▸ **PROVIDED MATERIAL**:

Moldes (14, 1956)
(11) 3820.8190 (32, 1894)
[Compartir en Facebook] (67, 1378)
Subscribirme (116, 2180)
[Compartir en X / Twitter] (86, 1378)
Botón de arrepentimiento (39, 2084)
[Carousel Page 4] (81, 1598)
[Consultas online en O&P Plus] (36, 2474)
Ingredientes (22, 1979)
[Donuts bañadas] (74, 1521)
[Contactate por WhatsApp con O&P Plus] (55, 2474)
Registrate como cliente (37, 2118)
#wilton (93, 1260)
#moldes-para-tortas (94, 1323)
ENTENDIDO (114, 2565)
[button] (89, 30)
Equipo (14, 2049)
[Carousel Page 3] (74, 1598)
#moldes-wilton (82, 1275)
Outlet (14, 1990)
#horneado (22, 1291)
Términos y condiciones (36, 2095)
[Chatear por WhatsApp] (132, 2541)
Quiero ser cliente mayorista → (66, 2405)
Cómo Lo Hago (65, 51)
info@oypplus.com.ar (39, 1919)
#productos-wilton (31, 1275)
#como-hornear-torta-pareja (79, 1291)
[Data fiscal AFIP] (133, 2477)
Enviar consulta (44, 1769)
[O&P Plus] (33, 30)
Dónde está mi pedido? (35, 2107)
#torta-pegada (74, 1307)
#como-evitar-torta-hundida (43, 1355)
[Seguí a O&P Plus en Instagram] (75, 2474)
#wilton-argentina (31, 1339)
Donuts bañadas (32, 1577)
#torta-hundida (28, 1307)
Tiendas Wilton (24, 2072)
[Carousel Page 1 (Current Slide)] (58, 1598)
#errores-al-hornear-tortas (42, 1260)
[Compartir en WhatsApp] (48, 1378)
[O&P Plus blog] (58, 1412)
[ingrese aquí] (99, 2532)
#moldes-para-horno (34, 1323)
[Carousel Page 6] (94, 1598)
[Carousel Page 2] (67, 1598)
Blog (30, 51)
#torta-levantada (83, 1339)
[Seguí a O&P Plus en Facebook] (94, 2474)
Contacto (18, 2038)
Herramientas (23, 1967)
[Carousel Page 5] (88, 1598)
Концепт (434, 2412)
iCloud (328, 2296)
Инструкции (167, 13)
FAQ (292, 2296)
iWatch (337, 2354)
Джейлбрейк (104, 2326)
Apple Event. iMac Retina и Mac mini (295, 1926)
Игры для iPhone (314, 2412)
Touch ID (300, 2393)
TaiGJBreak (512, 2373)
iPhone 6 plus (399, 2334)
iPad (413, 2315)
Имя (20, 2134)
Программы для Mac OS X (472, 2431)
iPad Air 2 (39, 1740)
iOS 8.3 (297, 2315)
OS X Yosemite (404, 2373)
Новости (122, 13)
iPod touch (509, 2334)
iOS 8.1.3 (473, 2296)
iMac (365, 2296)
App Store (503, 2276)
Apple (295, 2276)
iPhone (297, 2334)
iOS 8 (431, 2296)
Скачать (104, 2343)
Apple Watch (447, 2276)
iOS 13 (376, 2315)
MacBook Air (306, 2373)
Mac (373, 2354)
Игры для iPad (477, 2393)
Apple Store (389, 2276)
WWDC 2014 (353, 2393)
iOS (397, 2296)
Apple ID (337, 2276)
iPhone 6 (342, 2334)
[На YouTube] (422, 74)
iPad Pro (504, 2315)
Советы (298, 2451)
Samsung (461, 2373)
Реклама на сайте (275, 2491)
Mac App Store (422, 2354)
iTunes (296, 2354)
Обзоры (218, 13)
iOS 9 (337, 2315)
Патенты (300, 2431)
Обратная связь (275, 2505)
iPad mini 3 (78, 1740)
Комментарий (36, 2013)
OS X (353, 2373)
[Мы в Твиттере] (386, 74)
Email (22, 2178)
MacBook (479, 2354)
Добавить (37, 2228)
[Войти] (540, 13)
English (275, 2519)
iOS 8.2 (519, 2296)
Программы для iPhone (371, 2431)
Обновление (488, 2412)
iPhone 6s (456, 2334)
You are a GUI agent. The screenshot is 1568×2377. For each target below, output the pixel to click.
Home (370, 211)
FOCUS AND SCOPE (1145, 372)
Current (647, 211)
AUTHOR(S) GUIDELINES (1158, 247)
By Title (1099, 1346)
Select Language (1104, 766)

▸ **ACTION ITEM**: The answer must consist of every line from the records above that holds "hundida".

▸ **REPLY**:
#como-evitar-torta-hundida (43, 1355)
#torta-hundida (28, 1307)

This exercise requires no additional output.